TASK INSTRUCTIONS: Format every one of the records below as a numbered list, one line per item, with blank lines omitted.

PROVIDED INFORMATION:
########
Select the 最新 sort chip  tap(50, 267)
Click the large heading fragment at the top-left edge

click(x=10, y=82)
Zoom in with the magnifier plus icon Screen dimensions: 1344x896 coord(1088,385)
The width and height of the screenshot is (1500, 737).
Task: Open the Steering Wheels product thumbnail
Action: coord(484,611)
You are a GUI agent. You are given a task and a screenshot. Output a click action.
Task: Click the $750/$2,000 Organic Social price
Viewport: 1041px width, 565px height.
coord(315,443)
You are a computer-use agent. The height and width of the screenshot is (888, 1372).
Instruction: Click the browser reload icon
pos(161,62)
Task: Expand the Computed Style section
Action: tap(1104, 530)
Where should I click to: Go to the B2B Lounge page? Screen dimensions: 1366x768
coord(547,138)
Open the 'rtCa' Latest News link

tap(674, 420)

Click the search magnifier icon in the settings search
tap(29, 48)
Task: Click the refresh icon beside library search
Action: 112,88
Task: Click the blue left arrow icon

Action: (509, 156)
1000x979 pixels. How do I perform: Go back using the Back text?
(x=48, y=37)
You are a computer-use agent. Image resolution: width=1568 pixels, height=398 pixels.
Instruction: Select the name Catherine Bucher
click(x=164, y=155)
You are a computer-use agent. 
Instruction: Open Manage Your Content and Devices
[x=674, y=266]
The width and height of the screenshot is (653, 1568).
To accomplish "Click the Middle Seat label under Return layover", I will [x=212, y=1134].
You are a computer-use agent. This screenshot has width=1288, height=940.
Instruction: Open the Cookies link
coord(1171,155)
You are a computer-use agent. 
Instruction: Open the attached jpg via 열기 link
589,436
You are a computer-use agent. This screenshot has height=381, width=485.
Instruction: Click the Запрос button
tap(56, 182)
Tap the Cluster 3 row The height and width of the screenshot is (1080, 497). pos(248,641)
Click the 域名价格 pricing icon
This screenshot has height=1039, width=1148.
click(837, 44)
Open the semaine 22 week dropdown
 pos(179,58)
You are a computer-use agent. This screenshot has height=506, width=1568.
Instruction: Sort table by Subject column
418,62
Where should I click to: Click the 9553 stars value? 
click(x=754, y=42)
########
SOLUTION TO THE PROBLEM:
1. Select the 最新 sort chip  tap(50, 267)
2. Click the large heading fragment at the top-left edge
3. click(x=10, y=82)
4. Zoom in with the magnifier plus icon Screen dimensions: 1344x896 coord(1088,385)
5. The width and height of the screenshot is (1500, 737).
6. Task: Open the Steering Wheels product thumbnail
7. Action: coord(484,611)
8. You are a GUI agent. You are given a task and a screenshot. Output a click action.
9. Task: Click the $750/$2,000 Organic Social price
10. Viewport: 1041px width, 565px height.
11. coord(315,443)
12. You are a computer-use agent. The height and width of the screenshot is (888, 1372).
13. Instruction: Click the browser reload icon
14. pos(161,62)
15. Task: Expand the Computed Style section
16. Action: tap(1104, 530)
17. Where should I click to: Go to the B2B Lounge page? Screen dimensions: 1366x768
18. coord(547,138)
19. Open the 'rtCa' Latest News link
20. tap(674, 420)
21. Click the search magnifier icon in the settings search
22. tap(29, 48)
23. Task: Click the refresh icon beside library search
24. Action: 112,88
25. Task: Click the blue left arrow icon
26. Action: (509, 156)
27. 1000x979 pixels. How do I perform: Go back using the Back text?
28. (x=48, y=37)
29. You are a computer-use agent. Image resolution: width=1568 pixels, height=398 pixels.
30. Instruction: Select the name Catherine Bucher
31. click(x=164, y=155)
32. You are a computer-use agent. 
33. Instruction: Open Manage Your Content and Devices
34. [x=674, y=266]
35. The width and height of the screenshot is (653, 1568).
36. To accomplish "Click the Middle Seat label under Return layover", I will [x=212, y=1134].
37. You are a computer-use agent. This screenshot has width=1288, height=940.
38. Instruction: Open the Cookies link
39. coord(1171,155)
40. You are a computer-use agent. 
41. Instruction: Open the attached jpg via 열기 link
42. 589,436
43. You are a computer-use agent. This screenshot has height=381, width=485.
44. Instruction: Click the Запрос button
45. tap(56, 182)
46. Tap the Cluster 3 row The height and width of the screenshot is (1080, 497). pos(248,641)
47. Click the 域名价格 pricing icon
48. This screenshot has height=1039, width=1148.
49. click(837, 44)
50. Open the semaine 22 week dropdown
51.  pos(179,58)
52. You are a computer-use agent. This screenshot has height=506, width=1568.
53. Instruction: Sort table by Subject column
54. 418,62
55. Where should I click to: Click the 9553 stars value? 
56. click(x=754, y=42)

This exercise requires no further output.